*** Opening of Source material ***

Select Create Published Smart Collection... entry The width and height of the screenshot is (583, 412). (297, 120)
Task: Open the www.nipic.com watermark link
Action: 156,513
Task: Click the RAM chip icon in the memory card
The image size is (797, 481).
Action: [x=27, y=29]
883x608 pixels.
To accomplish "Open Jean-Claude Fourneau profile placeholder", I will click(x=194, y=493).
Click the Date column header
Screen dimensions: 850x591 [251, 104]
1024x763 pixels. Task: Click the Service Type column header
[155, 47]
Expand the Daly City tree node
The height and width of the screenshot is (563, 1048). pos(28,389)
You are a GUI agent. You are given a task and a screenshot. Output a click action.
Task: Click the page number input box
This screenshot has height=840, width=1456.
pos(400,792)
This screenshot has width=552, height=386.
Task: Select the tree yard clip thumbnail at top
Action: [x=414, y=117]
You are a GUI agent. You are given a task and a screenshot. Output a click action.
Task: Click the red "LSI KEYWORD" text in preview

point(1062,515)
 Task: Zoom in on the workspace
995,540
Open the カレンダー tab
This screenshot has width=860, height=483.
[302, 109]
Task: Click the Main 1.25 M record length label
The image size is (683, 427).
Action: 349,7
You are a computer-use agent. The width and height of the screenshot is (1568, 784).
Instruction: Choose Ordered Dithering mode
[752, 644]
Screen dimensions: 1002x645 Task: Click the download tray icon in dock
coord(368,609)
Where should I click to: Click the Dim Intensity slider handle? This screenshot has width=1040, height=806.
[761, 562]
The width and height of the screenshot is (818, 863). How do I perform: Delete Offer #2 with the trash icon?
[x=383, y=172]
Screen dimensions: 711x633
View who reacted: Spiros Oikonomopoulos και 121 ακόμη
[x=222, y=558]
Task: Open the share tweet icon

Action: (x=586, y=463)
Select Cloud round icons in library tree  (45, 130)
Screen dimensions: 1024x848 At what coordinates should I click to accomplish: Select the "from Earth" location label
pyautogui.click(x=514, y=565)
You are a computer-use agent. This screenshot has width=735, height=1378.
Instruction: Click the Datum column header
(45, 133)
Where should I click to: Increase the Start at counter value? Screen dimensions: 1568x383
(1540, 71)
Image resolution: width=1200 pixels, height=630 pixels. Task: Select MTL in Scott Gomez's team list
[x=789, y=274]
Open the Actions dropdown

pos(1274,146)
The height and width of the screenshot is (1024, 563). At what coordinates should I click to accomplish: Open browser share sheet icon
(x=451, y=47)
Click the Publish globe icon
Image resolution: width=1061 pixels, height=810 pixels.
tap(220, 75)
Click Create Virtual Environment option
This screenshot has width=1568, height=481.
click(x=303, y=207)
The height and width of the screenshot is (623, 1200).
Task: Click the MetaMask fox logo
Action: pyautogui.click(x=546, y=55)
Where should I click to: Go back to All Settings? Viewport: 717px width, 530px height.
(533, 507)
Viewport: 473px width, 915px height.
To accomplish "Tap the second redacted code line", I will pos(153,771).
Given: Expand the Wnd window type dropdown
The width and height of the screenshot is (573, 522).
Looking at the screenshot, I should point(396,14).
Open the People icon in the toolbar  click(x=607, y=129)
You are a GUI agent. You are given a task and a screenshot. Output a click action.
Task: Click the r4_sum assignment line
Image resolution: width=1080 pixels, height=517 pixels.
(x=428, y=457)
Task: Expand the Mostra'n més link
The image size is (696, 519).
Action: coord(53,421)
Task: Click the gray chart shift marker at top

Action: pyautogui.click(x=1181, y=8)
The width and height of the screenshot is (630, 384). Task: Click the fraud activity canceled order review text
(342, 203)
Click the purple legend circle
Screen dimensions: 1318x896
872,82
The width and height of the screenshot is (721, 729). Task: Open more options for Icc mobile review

*** Close of Source material ***

■ Requirement
A full, exact copy of the entries is required. Return it.

■ Result below
Select Create Published Smart Collection... entry The width and height of the screenshot is (583, 412). (297, 120)
Task: Open the www.nipic.com watermark link
Action: 156,513
Task: Click the RAM chip icon in the memory card
The image size is (797, 481).
Action: [x=27, y=29]
883x608 pixels.
To accomplish "Open Jean-Claude Fourneau profile placeholder", I will click(x=194, y=493).
Click the Date column header
Screen dimensions: 850x591 [251, 104]
1024x763 pixels. Task: Click the Service Type column header
[155, 47]
Expand the Daly City tree node
The height and width of the screenshot is (563, 1048). pos(28,389)
You are a GUI agent. You are given a task and a screenshot. Output a click action.
Task: Click the page number input box
This screenshot has height=840, width=1456.
pos(400,792)
This screenshot has width=552, height=386.
Task: Select the tree yard clip thumbnail at top
Action: [x=414, y=117]
You are a GUI agent. You are given a task and a screenshot. Output a click action.
Task: Click the red "LSI KEYWORD" text in preview

point(1062,515)
 Task: Zoom in on the workspace
995,540
Open the カレンダー tab
This screenshot has width=860, height=483.
[302, 109]
Task: Click the Main 1.25 M record length label
The image size is (683, 427).
Action: 349,7
You are a computer-use agent. The width and height of the screenshot is (1568, 784).
Instruction: Choose Ordered Dithering mode
[752, 644]
Screen dimensions: 1002x645 Task: Click the download tray icon in dock
coord(368,609)
Where should I click to: Click the Dim Intensity slider handle? This screenshot has width=1040, height=806.
[761, 562]
The width and height of the screenshot is (818, 863). How do I perform: Delete Offer #2 with the trash icon?
[x=383, y=172]
Screen dimensions: 711x633
View who reacted: Spiros Oikonomopoulos και 121 ακόμη
[x=222, y=558]
Task: Open the share tweet icon

Action: (x=586, y=463)
Select Cloud round icons in library tree  (45, 130)
Screen dimensions: 1024x848 At what coordinates should I click to accomplish: Select the "from Earth" location label
pyautogui.click(x=514, y=565)
You are a computer-use agent. This screenshot has width=735, height=1378.
Instruction: Click the Datum column header
(45, 133)
Where should I click to: Increase the Start at counter value? Screen dimensions: 1568x383
(1540, 71)
Image resolution: width=1200 pixels, height=630 pixels. Task: Select MTL in Scott Gomez's team list
[x=789, y=274]
Open the Actions dropdown

pos(1274,146)
The height and width of the screenshot is (1024, 563). At what coordinates should I click to accomplish: Open browser share sheet icon
(x=451, y=47)
Click the Publish globe icon
Image resolution: width=1061 pixels, height=810 pixels.
tap(220, 75)
Click Create Virtual Environment option
This screenshot has width=1568, height=481.
click(x=303, y=207)
The height and width of the screenshot is (623, 1200).
Task: Click the MetaMask fox logo
Action: pyautogui.click(x=546, y=55)
Where should I click to: Go back to All Settings? Viewport: 717px width, 530px height.
(533, 507)
Viewport: 473px width, 915px height.
To accomplish "Tap the second redacted code line", I will pos(153,771).
Given: Expand the Wnd window type dropdown
The width and height of the screenshot is (573, 522).
Looking at the screenshot, I should point(396,14).
Open the People icon in the toolbar  click(x=607, y=129)
You are a GUI agent. You are given a task and a screenshot. Output a click action.
Task: Click the r4_sum assignment line
Image resolution: width=1080 pixels, height=517 pixels.
(x=428, y=457)
Task: Expand the Mostra'n més link
The image size is (696, 519).
Action: coord(53,421)
Task: Click the gray chart shift marker at top

Action: pyautogui.click(x=1181, y=8)
The width and height of the screenshot is (630, 384). Task: Click the fraud activity canceled order review text
(342, 203)
Click the purple legend circle
Screen dimensions: 1318x896
872,82
The width and height of the screenshot is (721, 729). Task: Open more options for Icc mobile review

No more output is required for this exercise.